With revelatory new information, from a leading feminist scholar and biographer, a nuanced and sympathetic biography of Marilyn Monroe to be published on the 50th anniversary of her death.
Like her art, Marilyn Monroe was rooted in paradox: she was a powerful star and a childlike waif; a joyful, irreverent party girl with a deeply spiritual side; a superb friend and a narcissist; a dumb blonde and an intellectual. No previous biographer has recognised - much less attempted to analyse - most of these aspects of her personality. Lois Banner has.
Since Marilyn's premature death in August of 1962, the appetite for information about the star has been insatiable. Biographies of Marilyn abound, and whether these books are sensational or flawed, Marilyn's fans have always come out in bestselling numbers. This time, with Lois Banner's Marilyn the fans won't be disappointed. This is no retread of recycled material. As one of the founders of the field of women's history, Banner reveals Marilyn Monroe in the way that only a top-notch historian and biographer could.
In researching Marilyn, Banner's credentials opened doors.
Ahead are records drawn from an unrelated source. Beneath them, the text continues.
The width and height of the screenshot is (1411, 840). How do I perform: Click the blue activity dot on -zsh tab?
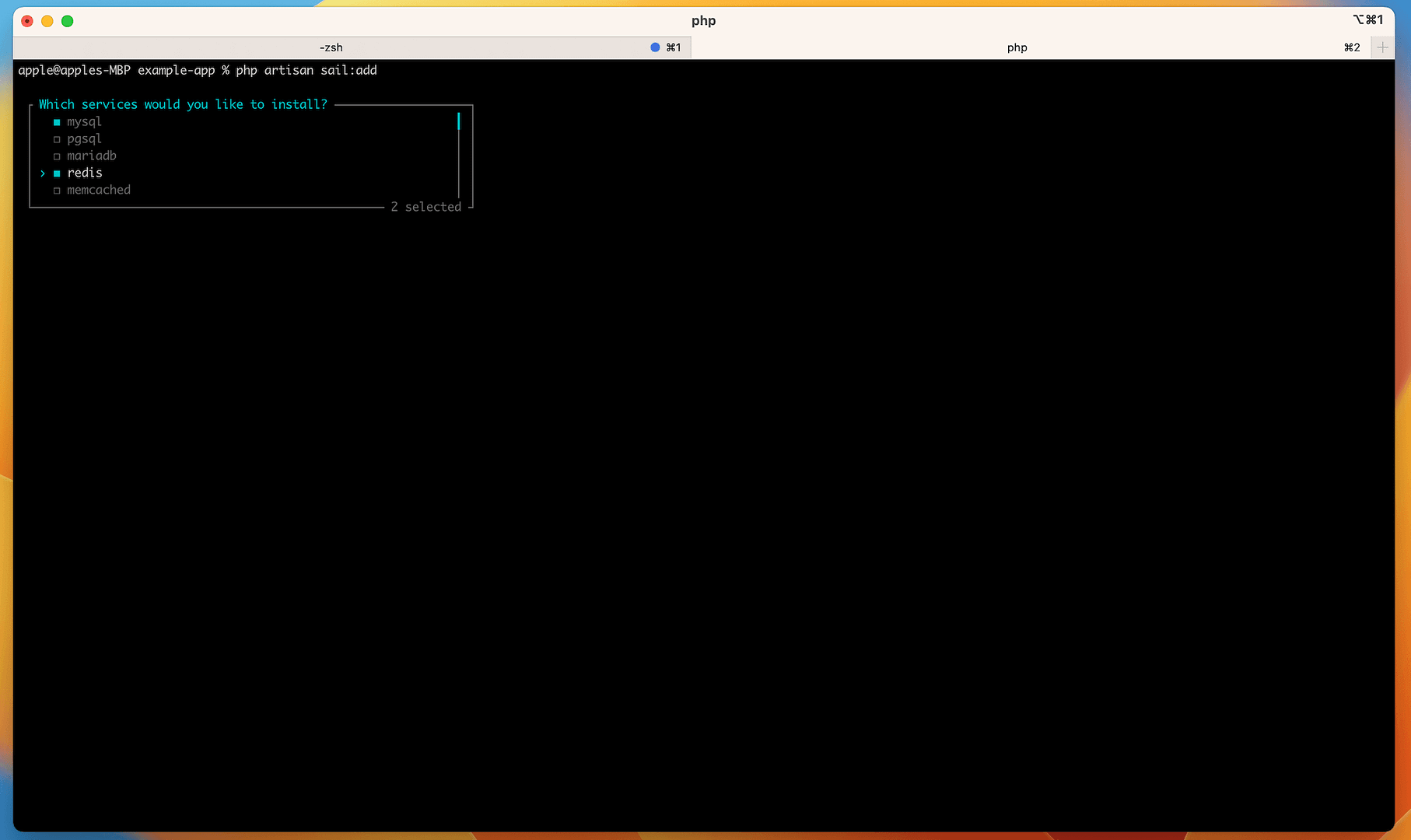(655, 47)
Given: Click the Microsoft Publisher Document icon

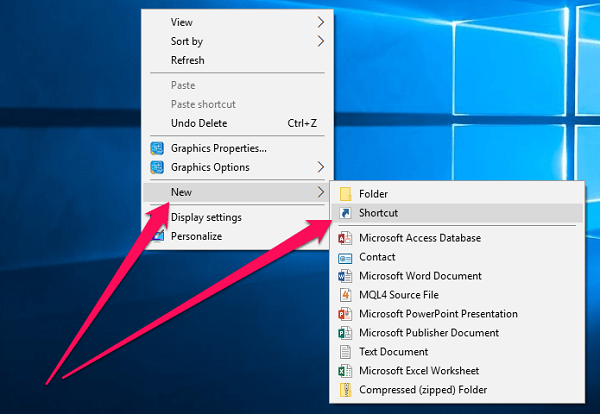Looking at the screenshot, I should 345,333.
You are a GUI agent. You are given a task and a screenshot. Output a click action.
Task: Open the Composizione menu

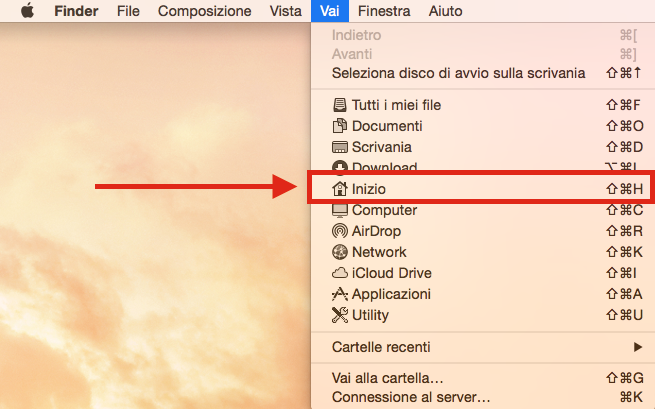[204, 11]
She gained access to Marilyn intimates who hadn't spoken to other biographers, and to private material unseen, ignored, or misinterpreted by her predecessors. With new details about Marilyn's childhood foster homes, her sexual abuse, her multiple marriages, her affairs, and her untimely death at the age of thirty-six, Marilyn is, at last, the nuanced biography Marilyn fans have been waiting for.
Lois Banner is a founder of the field of women's history and cofounder of the Berkshire Conference of Women Historians, the major academic event in the field. She was the first woman president of the American Studies Association, and in 2006 she won the Bode-Pearson Prize for Lifetime Achievement. She is the author of ten books, including her acclaimed American Beauty and, most recently, MM--Personal, which reproduces and discusses items from Marilyn Monroe's personal archive. In addition to her books on Monroe, Banner is a major collector of her artifacts. Banner is a professor of history and gender studies at USC and lives in Southern California.
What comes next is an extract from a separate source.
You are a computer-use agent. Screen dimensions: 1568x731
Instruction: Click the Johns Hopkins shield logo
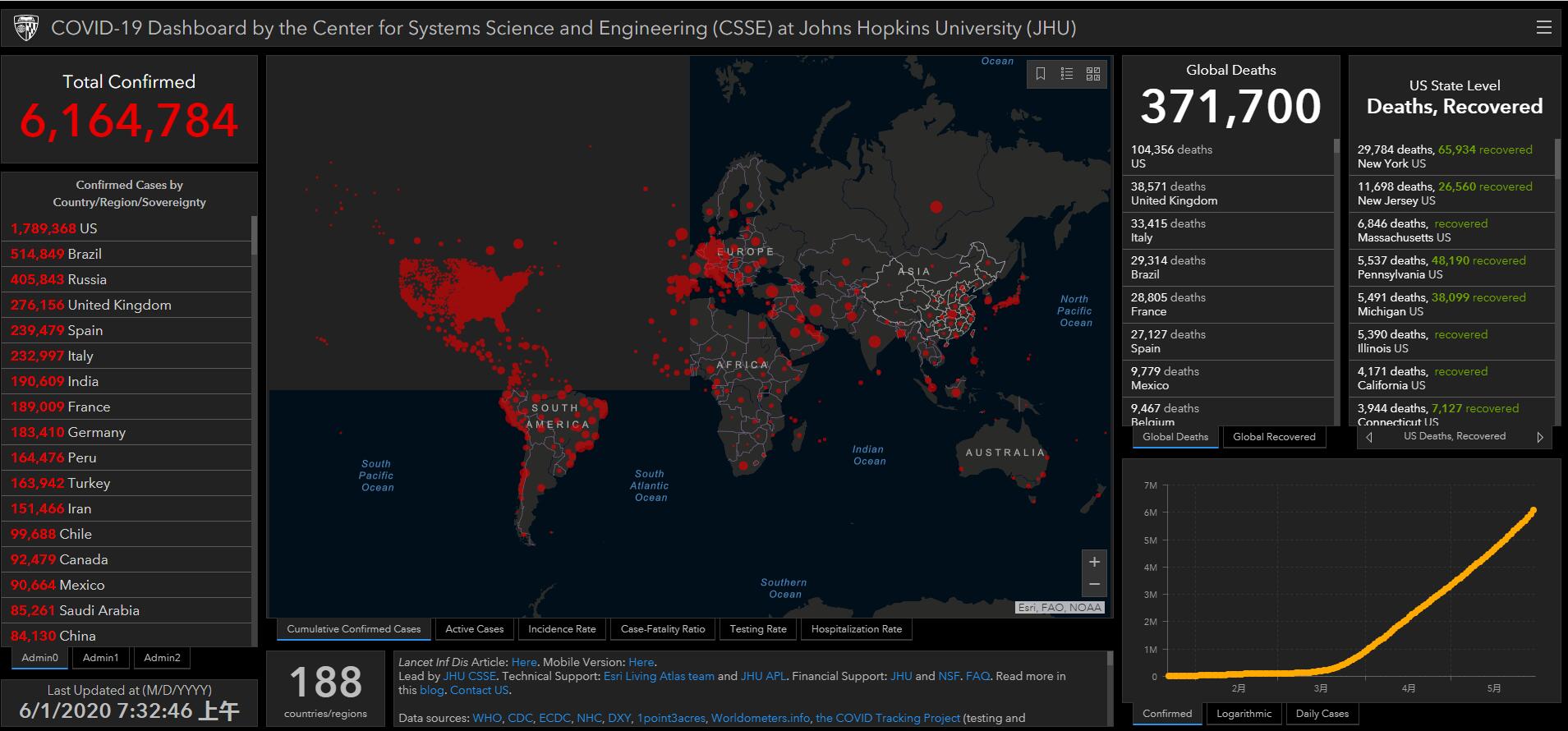point(26,28)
Marilyn The Passion and the Paradox
Bloomsbury
Author: Lois Banner
Price: $39.99
Question: What drove your motivation for Marilyn The Passion and the Paradox?
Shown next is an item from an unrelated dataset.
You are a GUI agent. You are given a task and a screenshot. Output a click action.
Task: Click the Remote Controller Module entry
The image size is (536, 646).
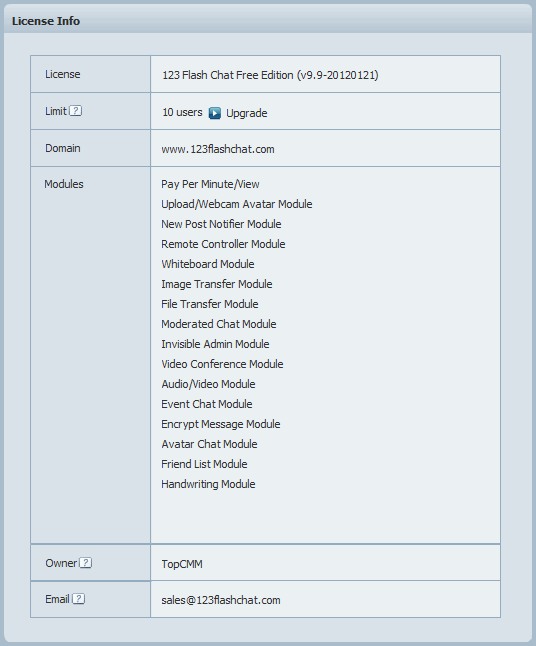pos(223,244)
Lois Banner: I live in Los Angeles, where Marilyn grew up and had her career; I had written about Elizabeth Cady Stanton, Margaret Mead, and Ruth Benedict"three feminist leaders"and I wanted to investigate someone who didn't on the surface seem feminist at all. I teach at the University of Southern California, the world's leading university for cinema studies, and there are many film libraries, etc. close at hand. So I thought the research would be easy. It turned out not to be, but by then I wanted to uncover everything I could that wasn't known about Marilyn.
Question: Why was it important for you to recognise and analyse aspects of Marilyn Monroe's personality that hadn't been attempted previously?
Lois Banner: I felt I brought a new perspective to the enterprise. I was one of the founders of the field of women's history in the 1970s, and I realized that no one but Gloria Steinem had looked at Marilyn from a feminist perspective. With a salary for teaching from the university, I can take as much time as I want to write a book.